Write out, unchanged, the lines from the one holding "The width and" to the close of the listing. Both the first and last lines belong in it.

......

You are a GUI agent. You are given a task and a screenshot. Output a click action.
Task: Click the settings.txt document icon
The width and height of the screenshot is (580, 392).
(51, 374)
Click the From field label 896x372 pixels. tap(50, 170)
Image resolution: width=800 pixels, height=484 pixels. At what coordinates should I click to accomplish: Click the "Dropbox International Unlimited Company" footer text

......

» **Task output**
The width and height of the screenshot is (580, 392).
(51, 374)
Click the From field label 896x372 pixels. tap(50, 170)
Image resolution: width=800 pixels, height=484 pixels. At what coordinates should I click to accomplish: Click the "Dropbox International Unlimited Company" footer text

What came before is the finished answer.